--- TASK BRIEF ---
What lines in the data below mention the string "button"? Copy them out.

--- Saved data entries ---
Start of Block
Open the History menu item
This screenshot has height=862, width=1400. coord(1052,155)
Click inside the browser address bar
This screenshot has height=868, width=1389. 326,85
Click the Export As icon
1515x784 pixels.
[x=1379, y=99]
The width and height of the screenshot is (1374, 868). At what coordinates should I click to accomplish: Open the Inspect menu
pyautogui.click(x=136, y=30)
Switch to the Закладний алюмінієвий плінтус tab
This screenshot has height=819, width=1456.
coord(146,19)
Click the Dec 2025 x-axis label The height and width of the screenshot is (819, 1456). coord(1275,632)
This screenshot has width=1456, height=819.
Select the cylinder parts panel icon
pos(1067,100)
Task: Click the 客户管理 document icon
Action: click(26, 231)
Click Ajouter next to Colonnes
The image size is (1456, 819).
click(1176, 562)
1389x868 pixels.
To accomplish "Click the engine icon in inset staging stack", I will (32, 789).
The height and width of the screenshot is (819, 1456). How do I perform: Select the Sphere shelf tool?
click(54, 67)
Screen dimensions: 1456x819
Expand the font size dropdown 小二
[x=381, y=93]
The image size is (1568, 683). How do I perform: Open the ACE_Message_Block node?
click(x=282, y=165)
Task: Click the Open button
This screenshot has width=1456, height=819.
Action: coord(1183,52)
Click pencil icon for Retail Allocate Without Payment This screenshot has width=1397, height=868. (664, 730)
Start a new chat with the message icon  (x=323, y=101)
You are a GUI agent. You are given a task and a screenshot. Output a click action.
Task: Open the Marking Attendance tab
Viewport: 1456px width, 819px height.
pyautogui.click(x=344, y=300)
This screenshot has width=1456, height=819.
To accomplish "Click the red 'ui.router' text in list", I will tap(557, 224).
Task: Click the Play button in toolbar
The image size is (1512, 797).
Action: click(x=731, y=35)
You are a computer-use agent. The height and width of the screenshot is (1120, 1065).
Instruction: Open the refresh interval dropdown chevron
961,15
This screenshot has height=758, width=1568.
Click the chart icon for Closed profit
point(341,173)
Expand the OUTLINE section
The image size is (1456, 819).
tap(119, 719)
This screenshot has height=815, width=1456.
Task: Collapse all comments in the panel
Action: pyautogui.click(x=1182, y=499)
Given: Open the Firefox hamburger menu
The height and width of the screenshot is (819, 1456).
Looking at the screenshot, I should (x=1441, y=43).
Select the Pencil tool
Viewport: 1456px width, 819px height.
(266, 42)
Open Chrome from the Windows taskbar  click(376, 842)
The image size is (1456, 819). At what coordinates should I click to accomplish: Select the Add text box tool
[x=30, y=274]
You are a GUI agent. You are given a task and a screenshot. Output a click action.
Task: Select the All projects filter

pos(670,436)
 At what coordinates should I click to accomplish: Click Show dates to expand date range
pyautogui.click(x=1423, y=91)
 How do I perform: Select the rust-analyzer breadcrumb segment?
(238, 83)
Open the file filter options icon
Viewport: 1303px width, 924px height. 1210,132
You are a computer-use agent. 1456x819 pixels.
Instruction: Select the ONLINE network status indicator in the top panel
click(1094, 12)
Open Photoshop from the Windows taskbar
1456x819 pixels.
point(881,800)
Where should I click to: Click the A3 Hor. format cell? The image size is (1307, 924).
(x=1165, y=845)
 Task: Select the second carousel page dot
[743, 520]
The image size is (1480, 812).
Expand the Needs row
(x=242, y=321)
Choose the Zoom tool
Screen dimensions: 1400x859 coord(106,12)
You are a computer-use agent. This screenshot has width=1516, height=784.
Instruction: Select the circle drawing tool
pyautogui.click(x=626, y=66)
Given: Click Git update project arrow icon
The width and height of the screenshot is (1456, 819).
End of Block
--- EXERCISE ANSWER ---
Task: Click the Open button
Task: Click the Play button in toolbar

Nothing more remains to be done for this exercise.